All lines of the material below that include the string "will" are to be copied.

=-=-=

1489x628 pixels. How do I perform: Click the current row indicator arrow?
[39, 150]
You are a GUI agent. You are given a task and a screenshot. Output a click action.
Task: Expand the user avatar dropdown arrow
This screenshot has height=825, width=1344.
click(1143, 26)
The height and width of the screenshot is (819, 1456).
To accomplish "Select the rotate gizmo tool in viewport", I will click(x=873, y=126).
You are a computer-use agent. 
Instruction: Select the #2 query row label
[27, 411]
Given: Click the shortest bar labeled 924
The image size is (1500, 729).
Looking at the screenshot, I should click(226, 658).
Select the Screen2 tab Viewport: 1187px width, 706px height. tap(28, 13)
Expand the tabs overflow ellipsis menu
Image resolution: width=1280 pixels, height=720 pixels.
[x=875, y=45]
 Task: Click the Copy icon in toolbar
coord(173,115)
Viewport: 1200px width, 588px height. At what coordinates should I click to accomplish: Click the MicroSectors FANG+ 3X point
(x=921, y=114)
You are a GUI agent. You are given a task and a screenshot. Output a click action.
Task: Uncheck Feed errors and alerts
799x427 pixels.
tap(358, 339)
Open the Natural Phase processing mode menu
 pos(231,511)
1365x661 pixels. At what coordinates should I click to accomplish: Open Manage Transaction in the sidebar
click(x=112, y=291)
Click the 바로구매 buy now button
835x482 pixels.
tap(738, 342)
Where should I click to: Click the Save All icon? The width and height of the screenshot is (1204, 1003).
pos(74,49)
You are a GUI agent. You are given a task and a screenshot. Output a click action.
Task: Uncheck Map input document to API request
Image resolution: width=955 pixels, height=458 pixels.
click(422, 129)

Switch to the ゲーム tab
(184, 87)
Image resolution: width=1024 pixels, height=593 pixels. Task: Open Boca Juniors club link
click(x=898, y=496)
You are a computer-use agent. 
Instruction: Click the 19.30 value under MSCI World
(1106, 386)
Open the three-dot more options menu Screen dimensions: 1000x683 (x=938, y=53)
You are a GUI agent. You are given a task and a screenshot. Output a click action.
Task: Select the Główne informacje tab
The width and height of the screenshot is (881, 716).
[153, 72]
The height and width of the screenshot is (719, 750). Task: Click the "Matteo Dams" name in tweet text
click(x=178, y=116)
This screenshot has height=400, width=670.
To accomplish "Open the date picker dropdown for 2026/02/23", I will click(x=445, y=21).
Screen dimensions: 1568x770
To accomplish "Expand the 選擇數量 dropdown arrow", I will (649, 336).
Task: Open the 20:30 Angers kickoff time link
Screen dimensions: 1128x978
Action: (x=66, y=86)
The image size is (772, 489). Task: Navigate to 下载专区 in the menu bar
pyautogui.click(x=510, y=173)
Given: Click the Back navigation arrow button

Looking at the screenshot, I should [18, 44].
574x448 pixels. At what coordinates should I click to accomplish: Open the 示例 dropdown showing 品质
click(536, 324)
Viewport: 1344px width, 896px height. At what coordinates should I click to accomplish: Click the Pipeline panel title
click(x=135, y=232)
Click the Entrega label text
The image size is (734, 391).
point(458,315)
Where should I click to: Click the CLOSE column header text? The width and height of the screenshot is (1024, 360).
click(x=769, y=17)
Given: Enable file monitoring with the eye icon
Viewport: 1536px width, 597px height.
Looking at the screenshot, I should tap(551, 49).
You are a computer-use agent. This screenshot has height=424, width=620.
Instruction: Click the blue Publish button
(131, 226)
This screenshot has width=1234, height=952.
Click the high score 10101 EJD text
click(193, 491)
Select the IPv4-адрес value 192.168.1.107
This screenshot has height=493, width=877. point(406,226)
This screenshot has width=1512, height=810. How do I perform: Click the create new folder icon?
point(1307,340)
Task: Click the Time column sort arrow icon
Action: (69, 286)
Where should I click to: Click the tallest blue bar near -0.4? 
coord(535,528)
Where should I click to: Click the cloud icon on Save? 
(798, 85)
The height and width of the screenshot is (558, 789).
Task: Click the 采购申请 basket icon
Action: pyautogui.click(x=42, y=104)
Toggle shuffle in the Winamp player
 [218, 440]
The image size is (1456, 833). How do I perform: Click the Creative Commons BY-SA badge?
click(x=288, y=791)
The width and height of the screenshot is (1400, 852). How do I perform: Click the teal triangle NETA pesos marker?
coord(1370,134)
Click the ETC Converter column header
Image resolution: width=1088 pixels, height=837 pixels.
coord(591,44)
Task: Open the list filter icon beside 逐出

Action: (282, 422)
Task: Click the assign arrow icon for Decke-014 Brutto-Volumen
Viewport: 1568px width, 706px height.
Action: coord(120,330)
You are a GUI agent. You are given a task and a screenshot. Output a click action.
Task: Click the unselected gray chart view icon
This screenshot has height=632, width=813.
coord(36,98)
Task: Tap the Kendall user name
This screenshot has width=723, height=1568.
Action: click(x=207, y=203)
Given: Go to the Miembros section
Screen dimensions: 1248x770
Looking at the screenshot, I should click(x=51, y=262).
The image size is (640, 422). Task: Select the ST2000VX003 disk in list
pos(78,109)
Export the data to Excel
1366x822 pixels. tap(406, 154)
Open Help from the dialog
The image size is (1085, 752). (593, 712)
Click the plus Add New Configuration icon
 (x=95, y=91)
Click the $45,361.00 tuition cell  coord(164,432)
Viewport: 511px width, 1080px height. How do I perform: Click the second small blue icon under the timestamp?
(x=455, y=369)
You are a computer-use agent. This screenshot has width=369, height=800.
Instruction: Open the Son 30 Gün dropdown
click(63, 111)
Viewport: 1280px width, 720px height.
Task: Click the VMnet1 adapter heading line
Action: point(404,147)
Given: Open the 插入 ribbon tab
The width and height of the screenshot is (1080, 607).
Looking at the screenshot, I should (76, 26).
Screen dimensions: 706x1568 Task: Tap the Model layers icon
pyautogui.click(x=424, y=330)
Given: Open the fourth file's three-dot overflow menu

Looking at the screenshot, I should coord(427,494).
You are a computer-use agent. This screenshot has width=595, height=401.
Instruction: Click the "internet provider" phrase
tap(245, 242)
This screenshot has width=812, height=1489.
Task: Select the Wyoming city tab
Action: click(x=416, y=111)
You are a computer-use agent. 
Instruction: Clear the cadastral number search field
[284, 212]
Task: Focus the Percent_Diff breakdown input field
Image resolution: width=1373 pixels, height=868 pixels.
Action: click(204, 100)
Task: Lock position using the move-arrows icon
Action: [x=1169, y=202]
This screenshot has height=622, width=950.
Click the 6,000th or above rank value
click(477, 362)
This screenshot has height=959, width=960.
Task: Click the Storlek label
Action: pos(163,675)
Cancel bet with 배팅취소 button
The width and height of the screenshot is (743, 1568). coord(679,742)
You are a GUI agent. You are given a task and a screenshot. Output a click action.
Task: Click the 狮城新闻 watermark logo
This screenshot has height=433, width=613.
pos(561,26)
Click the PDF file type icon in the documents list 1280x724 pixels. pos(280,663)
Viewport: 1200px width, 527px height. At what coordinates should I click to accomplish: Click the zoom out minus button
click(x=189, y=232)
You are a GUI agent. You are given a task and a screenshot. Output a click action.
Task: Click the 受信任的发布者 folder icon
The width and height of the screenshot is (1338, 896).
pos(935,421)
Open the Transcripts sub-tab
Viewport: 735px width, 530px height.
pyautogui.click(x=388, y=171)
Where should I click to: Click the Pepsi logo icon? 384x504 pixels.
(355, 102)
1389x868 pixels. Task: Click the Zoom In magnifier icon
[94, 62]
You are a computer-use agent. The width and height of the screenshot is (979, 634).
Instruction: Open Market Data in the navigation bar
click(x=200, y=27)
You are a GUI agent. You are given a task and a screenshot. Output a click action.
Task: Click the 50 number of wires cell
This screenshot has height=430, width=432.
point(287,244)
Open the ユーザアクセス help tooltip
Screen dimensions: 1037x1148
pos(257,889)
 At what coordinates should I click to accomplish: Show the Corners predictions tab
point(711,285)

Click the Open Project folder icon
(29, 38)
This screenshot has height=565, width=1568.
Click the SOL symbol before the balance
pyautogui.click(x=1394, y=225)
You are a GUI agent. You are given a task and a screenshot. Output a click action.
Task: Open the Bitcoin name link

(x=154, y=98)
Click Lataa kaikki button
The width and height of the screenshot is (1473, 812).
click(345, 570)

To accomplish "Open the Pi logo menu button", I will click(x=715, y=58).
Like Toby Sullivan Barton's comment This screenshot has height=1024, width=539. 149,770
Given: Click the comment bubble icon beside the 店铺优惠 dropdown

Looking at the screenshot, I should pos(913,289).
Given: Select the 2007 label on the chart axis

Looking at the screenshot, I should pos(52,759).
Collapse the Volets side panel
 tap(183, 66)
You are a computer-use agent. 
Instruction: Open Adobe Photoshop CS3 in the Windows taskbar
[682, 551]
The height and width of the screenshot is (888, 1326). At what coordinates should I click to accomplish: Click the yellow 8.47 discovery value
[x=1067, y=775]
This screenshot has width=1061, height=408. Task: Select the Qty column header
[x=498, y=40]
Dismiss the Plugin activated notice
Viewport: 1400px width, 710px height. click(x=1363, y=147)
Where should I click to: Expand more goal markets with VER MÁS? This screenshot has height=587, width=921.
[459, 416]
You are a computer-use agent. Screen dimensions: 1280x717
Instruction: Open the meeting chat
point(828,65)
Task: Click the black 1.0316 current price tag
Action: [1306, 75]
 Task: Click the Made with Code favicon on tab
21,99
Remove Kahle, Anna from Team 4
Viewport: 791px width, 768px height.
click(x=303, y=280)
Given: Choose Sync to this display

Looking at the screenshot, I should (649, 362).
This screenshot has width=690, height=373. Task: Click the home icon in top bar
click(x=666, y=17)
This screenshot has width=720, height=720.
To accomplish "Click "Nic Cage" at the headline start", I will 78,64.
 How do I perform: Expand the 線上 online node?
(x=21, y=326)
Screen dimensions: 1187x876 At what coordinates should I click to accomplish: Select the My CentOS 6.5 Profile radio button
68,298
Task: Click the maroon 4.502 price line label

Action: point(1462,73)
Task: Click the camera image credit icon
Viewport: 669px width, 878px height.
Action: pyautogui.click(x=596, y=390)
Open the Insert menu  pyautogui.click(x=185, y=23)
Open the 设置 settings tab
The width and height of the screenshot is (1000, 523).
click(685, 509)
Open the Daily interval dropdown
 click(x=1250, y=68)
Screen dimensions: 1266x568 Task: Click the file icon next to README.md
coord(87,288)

=-=-=

◆ **Response below**:
To accomplish "Select the rotate gizmo tool in viewport", I will click(x=873, y=126).
To accomplish "Open the date picker dropdown for 2026/02/23", I will click(x=445, y=21).
To accomplish "Expand the 選擇數量 dropdown arrow", I will (649, 336).
To accomplish "Open the Pi logo menu button", I will click(x=715, y=58).
To accomplish "Click "Nic Cage" at the headline start", I will 78,64.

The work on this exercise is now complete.